- _Work required_
Please give, exactly as they appear below, the line with "Noticias (42, 184)" and every line after it through the final one, and nothing else.

- _Data records_
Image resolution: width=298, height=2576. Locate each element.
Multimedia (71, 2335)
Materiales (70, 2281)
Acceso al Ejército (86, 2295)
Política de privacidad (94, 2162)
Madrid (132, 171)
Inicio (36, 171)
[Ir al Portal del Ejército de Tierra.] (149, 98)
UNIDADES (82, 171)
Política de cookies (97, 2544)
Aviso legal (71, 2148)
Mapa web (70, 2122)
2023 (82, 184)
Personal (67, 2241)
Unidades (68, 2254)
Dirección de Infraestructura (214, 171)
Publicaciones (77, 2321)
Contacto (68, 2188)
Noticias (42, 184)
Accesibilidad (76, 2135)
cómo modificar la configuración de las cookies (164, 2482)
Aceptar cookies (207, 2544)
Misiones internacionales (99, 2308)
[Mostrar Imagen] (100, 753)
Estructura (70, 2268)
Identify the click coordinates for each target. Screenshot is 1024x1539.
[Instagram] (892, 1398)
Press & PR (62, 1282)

- _Solved exercise_
Noticias (42, 184)
Accesibilidad (76, 2135)
cómo modificar la configuración de las cookies (164, 2482)
Aceptar cookies (207, 2544)
Misiones internacionales (99, 2308)
[Mostrar Imagen] (100, 753)
Estructura (70, 2268)
Identify the click coordinates for each target. Screenshot is 1024x1539.
[Instagram] (892, 1398)
Press & PR (62, 1282)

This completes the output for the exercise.